Demokrasinin bir bölgeyi istikrarsızlaştırma için araçsallaştırılması yeni olmasa da 1990'lardan itibaren kimlikler/kültürler iyice yüceltildi.
Başka tarihsel tecrübelerden düşünce ithali teşvik edildi. Kavramlar tercüme edildi, yeniden üretildi. Geleneği yıkan, maziyi ilkel bulan, kültürü yok sayan selefi hareketler öne çıkarıldı. Yeni akımlar desteklendi.

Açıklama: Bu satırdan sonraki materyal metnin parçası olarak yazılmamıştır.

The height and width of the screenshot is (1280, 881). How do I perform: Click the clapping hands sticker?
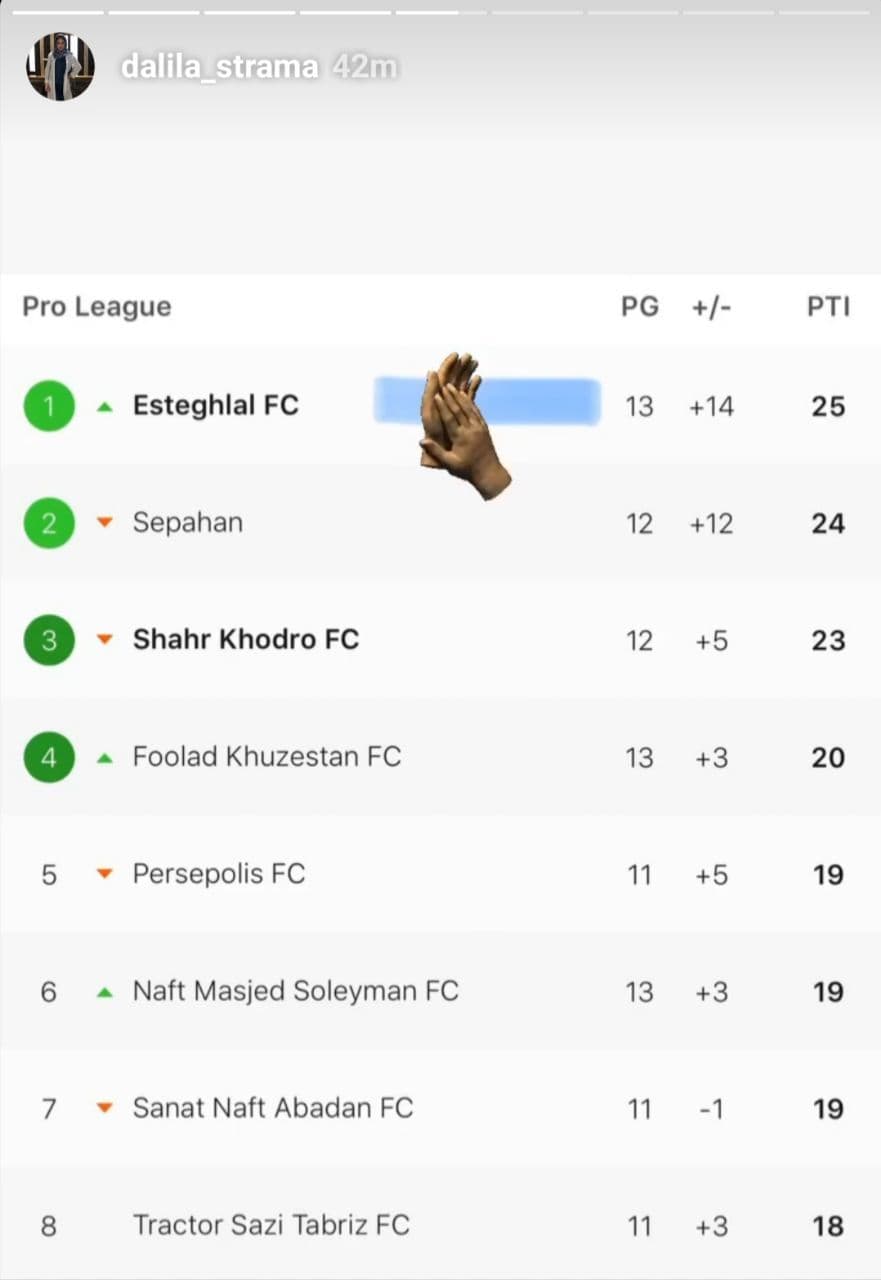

Kadim ortaklıklar, kültürel birikimler hedefe kondu.
Orta Doğu, Kafkasya, Doğu Avrupa, geniş planda Afro-Avrasyanın durumu ortada. Buralar bizim doğrudan takip ettiğimiz ve demokrasi projeleri ile ortak ideallerin iğdiş edilip kültürel farklılıkların öne çıkarıldığı yerler.
Bu bölgelerdeki kimlik merkezli ayrışmaları ve çatışmaları hafife almayın.
Lübnan, Irak, Libya, Suriye... Sünniler, Şiiler, Kürtler, Araplar, Dürzîler, Ezidiler, Türkmenler... Ukrayna'da Katolikler, Ortodokslar, Müslüman Tatarlar ve Yahudiler... Dini/kültürel kimlikler öne çıktıkça çatışmalar arttı. Bu ülkelerin darmadağın olması birdenbire olmadı.
Sonuç ortada...
Irak'ta, Suriye'de, Ukrayna'da olanlara iyi bakın. Türkiye'ye dayatılan modele dikkat edin.